[Saved entries]:
-------
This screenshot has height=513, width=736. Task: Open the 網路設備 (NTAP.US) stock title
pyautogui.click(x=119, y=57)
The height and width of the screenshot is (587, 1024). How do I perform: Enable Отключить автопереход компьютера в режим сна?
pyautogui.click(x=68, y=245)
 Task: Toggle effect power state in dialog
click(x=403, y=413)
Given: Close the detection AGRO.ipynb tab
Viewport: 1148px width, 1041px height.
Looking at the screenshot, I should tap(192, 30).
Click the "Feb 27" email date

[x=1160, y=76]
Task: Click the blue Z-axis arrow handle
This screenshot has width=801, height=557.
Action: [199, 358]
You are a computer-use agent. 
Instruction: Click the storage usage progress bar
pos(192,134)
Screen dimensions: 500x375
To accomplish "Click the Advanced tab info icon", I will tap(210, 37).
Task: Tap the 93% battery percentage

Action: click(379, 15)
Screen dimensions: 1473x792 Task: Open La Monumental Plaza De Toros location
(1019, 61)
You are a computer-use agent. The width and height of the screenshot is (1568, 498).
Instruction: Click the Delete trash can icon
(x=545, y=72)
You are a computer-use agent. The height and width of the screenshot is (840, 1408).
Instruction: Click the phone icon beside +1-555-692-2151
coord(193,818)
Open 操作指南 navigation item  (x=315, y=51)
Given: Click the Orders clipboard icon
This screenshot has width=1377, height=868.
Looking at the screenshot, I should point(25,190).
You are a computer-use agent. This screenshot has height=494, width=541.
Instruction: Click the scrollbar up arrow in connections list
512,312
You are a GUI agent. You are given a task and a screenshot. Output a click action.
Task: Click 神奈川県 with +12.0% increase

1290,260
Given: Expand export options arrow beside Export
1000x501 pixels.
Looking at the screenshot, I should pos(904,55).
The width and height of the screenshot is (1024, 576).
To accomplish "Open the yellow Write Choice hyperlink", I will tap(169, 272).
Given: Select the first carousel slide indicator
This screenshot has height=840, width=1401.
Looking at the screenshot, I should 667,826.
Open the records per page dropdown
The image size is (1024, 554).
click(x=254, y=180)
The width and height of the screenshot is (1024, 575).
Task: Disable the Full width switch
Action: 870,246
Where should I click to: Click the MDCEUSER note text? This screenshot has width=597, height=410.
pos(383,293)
-------
[REQUIRED ACTION]: Copy out the records above without altering anything.

[SOLUTION]:
This screenshot has height=513, width=736. Task: Open the 網路設備 (NTAP.US) stock title
pyautogui.click(x=119, y=57)
The height and width of the screenshot is (587, 1024). How do I perform: Enable Отключить автопереход компьютера в режим сна?
pyautogui.click(x=68, y=245)
 Task: Toggle effect power state in dialog
click(x=403, y=413)
Given: Close the detection AGRO.ipynb tab
Viewport: 1148px width, 1041px height.
Looking at the screenshot, I should tap(192, 30).
Click the "Feb 27" email date

[x=1160, y=76]
Task: Click the blue Z-axis arrow handle
This screenshot has width=801, height=557.
Action: [199, 358]
You are a computer-use agent. 
Instruction: Click the storage usage progress bar
pos(192,134)
Screen dimensions: 500x375
To accomplish "Click the Advanced tab info icon", I will tap(210, 37).
Task: Tap the 93% battery percentage

Action: click(379, 15)
Screen dimensions: 1473x792 Task: Open La Monumental Plaza De Toros location
(1019, 61)
You are a computer-use agent. The width and height of the screenshot is (1568, 498).
Instruction: Click the Delete trash can icon
(x=545, y=72)
You are a computer-use agent. The height and width of the screenshot is (840, 1408).
Instruction: Click the phone icon beside +1-555-692-2151
coord(193,818)
Open 操作指南 navigation item  (x=315, y=51)
Given: Click the Orders clipboard icon
This screenshot has width=1377, height=868.
Looking at the screenshot, I should point(25,190).
You are a computer-use agent. This screenshot has height=494, width=541.
Instruction: Click the scrollbar up arrow in connections list
512,312
You are a GUI agent. You are given a task and a screenshot. Output a click action.
Task: Click 神奈川県 with +12.0% increase

1290,260
Given: Expand export options arrow beside Export
1000x501 pixels.
Looking at the screenshot, I should pos(904,55).
The width and height of the screenshot is (1024, 576).
To accomplish "Open the yellow Write Choice hyperlink", I will tap(169, 272).
Given: Select the first carousel slide indicator
This screenshot has height=840, width=1401.
Looking at the screenshot, I should 667,826.
Open the records per page dropdown
The image size is (1024, 554).
click(x=254, y=180)
The width and height of the screenshot is (1024, 575).
Task: Disable the Full width switch
Action: 870,246
Where should I click to: Click the MDCEUSER note text? This screenshot has width=597, height=410.
pos(383,293)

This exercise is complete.